- **TASK ITEM**
From the line containing "Cookies (14, 2550)" down to the line containing "उर्दू रीसोर्स (134, 1820)" in the records below, reproduce every line exactly, ends included, and omit all others.

- **Items listed in a dataset**
Content starts

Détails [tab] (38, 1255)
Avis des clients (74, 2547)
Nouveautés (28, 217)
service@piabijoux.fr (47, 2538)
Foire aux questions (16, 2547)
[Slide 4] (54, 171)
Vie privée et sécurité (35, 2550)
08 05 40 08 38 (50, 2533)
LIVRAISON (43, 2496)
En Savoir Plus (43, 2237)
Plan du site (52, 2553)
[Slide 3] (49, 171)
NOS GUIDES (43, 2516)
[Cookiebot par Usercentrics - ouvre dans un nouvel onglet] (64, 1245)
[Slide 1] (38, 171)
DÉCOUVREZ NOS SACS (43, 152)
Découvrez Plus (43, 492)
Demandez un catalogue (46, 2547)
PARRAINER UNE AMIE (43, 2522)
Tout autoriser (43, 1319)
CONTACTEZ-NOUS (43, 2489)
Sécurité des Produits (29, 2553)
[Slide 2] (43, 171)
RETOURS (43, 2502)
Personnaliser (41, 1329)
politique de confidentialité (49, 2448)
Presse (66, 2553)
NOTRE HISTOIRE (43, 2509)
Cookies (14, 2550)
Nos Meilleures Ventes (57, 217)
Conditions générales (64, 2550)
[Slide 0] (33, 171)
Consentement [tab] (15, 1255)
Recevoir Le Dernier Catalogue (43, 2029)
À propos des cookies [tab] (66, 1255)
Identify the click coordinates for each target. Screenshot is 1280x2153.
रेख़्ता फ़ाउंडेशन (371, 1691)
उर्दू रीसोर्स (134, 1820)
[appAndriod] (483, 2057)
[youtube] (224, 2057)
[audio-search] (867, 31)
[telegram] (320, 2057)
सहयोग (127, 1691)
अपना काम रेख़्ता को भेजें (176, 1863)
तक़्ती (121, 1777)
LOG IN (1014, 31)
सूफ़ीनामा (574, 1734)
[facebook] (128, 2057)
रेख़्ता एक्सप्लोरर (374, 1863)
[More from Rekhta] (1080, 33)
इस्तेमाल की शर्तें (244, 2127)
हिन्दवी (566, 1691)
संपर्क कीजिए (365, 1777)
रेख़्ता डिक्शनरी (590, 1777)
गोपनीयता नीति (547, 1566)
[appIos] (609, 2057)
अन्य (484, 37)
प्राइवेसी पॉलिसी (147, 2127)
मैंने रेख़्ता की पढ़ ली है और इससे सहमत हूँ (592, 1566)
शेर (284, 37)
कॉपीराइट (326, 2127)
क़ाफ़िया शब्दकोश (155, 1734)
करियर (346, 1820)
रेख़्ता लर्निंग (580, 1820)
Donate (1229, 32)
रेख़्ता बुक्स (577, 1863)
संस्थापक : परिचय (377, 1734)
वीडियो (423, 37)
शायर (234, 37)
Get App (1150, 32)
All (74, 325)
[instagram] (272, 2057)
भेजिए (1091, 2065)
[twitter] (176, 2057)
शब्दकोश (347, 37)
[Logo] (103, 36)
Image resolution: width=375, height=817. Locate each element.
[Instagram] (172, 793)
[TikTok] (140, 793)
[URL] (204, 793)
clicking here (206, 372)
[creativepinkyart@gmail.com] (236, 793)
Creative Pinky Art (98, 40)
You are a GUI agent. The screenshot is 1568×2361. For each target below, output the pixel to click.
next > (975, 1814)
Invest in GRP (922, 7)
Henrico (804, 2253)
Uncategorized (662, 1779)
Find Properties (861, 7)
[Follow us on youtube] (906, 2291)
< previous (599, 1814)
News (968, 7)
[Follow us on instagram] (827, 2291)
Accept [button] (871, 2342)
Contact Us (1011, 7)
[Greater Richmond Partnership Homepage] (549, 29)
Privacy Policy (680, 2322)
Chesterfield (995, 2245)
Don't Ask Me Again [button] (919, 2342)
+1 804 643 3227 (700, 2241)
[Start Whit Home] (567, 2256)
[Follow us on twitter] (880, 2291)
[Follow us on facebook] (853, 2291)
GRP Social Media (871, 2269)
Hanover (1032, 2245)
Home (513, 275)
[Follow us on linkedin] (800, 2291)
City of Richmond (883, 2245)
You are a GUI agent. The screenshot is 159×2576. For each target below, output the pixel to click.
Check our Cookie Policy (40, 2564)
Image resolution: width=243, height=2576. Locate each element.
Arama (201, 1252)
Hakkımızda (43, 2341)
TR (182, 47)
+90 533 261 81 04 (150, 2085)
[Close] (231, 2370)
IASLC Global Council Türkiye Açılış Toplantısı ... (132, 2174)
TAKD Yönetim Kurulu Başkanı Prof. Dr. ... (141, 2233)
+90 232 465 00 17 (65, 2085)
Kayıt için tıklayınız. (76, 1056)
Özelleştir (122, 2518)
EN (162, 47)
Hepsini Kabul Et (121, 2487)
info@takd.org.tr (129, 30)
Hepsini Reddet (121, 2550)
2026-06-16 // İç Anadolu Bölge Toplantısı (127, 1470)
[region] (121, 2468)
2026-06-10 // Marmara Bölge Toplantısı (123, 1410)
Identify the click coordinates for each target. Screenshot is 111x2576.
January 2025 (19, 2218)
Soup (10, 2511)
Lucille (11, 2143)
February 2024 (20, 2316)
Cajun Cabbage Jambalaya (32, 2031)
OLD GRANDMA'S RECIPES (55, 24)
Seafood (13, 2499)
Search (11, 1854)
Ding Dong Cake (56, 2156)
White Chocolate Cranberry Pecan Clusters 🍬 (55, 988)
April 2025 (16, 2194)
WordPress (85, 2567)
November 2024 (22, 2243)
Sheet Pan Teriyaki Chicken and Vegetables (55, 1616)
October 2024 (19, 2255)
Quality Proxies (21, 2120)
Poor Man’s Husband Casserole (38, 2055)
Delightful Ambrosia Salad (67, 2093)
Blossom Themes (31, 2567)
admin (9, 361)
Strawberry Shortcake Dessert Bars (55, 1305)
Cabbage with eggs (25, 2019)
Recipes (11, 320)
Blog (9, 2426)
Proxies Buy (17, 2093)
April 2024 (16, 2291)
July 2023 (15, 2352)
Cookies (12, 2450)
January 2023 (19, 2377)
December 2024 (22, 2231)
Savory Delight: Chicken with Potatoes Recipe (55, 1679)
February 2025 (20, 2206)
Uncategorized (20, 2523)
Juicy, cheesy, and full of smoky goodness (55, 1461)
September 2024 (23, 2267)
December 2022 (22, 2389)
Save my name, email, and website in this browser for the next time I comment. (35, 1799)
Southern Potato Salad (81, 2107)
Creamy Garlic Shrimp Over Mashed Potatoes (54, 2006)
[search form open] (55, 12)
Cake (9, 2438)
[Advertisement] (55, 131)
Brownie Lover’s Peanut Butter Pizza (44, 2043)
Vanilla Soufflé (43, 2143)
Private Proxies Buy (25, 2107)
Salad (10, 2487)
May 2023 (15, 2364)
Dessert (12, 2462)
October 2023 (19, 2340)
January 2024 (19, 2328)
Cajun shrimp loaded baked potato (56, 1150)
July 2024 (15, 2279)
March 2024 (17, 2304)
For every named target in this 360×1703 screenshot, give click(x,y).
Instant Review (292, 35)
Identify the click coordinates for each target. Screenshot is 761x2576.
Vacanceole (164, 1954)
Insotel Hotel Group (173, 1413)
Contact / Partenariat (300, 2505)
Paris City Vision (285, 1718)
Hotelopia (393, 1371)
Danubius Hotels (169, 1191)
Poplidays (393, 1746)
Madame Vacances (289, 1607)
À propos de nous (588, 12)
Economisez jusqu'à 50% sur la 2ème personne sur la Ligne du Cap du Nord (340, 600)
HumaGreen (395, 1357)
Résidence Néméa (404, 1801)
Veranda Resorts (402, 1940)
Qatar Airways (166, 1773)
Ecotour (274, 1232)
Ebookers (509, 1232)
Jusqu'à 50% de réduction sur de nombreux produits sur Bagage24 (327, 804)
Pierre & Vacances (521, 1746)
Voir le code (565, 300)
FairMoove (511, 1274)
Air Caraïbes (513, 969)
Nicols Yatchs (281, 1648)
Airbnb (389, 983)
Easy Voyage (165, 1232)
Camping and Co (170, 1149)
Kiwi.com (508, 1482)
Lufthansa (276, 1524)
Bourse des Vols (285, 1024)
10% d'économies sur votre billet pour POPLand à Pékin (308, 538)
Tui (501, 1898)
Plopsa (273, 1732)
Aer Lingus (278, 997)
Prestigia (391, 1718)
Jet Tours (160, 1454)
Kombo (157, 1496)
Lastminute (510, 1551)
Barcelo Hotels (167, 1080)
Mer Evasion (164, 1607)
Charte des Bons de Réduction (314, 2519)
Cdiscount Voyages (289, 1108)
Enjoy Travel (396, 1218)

Content ends

- **ANSWER TO THIS EXERCISE**
Cookies (14, 2550)
Nos Meilleures Ventes (57, 217)
Conditions générales (64, 2550)
[Slide 0] (33, 171)
Consentement [tab] (15, 1255)
Recevoir Le Dernier Catalogue (43, 2029)
À propos des cookies [tab] (66, 1255)
Identify the click coordinates for each target. Screenshot is 1280x2153.
रेख़्ता फ़ाउंडेशन (371, 1691)
उर्दू रीसोर्स (134, 1820)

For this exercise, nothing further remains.